Sur les traces d’une activité diplomatique

La lecture des lettres de la duchesse laisse enfin entrevoir l’importance de son activité diplomatique. Craignant que le rapport qui pourra lui parvenir ne soit incomplet, elle écrit en 1435 à son frère Edouard Ier de Portugal afin de lui relater les négociations décisives qui se sont tenues à Arras, avec la médiation bourguignonne, entre les délégations des rois d’Angleterre et de France : elle semble parfaitement au courant du déroulement de l’entrevue. Sa connaissance des affaires diplomatiques est soulignée par plusieurs autres courriers : en 1447, un ambassadeur l’entretient de sa mission auprès du roi des romains Frédéric III ; en 1470, le duc son fils l’informe du soutien donné par Louis XI au comte de Warwick, tandis qu’en 1471, Marguerite d’York lui écrit pour la tenir au courant des affaires d’Angleterre, où son frère Edouard IV vient d’être proclamé roi, et où Warwick est mort. La duchesse avait demandé au chancelier Rolin qu’on la tienne informée de toutes les affaires du duc : elle était visiblement aussi bien informée des affaires de l’Europe, et le duc n’hésite pas à lui faire confiance dans ce domaine. Il lui demande en 1441 d’obtenir des renseignements auprès des gens de la duchesse de Luxembourg, lui envoie des hommes d’armes qu’elle emploiera au mieux, et attend son avis avant d’envoyer ses gens négocier l’acquisition du duché.
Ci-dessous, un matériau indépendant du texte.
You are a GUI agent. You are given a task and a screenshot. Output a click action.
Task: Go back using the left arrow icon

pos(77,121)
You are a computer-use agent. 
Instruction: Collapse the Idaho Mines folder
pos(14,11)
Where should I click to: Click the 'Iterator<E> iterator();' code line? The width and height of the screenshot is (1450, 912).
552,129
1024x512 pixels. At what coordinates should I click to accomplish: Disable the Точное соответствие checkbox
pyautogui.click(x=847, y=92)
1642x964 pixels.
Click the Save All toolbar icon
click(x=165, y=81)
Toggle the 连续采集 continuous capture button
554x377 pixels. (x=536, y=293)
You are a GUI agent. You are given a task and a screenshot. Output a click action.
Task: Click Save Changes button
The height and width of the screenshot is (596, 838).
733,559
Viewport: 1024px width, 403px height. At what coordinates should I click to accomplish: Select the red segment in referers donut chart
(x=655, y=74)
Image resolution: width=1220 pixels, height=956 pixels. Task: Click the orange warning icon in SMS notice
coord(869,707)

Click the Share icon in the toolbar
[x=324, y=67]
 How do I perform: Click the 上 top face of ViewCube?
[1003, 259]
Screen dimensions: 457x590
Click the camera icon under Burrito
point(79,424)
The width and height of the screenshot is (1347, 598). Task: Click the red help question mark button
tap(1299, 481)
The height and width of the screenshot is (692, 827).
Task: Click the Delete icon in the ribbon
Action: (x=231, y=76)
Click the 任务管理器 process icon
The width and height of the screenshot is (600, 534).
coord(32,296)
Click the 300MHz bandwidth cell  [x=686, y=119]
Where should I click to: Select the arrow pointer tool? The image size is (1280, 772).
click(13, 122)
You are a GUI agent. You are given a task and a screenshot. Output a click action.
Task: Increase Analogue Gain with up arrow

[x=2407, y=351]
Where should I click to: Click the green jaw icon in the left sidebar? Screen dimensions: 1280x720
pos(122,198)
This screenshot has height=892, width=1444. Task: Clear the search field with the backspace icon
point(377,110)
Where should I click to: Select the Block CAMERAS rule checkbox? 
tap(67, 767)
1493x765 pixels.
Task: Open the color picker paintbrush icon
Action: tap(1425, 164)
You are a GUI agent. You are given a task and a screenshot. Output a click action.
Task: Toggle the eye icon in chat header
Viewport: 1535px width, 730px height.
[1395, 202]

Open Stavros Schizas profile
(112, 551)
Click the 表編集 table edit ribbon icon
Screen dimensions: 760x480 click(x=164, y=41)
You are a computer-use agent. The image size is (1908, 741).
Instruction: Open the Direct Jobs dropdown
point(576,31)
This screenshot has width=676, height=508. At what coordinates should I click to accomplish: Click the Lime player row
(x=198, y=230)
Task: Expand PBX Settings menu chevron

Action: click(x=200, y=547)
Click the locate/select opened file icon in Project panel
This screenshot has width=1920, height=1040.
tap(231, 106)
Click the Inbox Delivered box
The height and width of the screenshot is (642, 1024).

Elle était du reste elle-même en relation avec certains souverains, qui sollicitaient à l’occasion son aide (Pierre de Portugal et Paul II lui demandent ainsi de presser le duc de les aider), et a joué un rôle non négligeable dans les négociations entre les trônes de France et d’Angleterre. En 1459, une dizaine de courriers sont ainsi échangés entre la duchesse et Henri VI. Ce dernier l’informe du choix de Calais pour accueillir la délégation de Charles VII, avec laquelle il accepte de négocier la paix, et demande à la duchesse de lui transmettre la réponse de son adversaire. Isabelle lui fait parvenir la lettre d’accord du roi, rappelle Henri VI à ses engagements et lui demande les lettres de sauf-conduit nécessaires à l’ambassade française, dont elle donne la liste des membres.

L’édition proposée par Monique Sommé est avant tout un instrument de recherche qui intéressera en premier lieu un public de spécialistes. Il ne faudrait pas ouvrir l’ouvrage avec, à l’esprit, la référence anachronique des correspondances modernes : rien, ou si peu, de personnel ou de privé n’est conservé dans ces feuillets qui n’avaient pas vocation à exprimer sentiments, réflexions ou affections, une précieuse partie des informations étant en outre transmise à l’oral par les messagers qui les portaient. Ce travail rappelle toutefois de manière bienvenue l’intérêt documentaire que présente un type de sources trop souvent négligé et donne un aperçu vivant, attachant presque, de l’incroyable énergie déployée par la princesse. Qui l’ouvrira n’en sera donc pas déçu.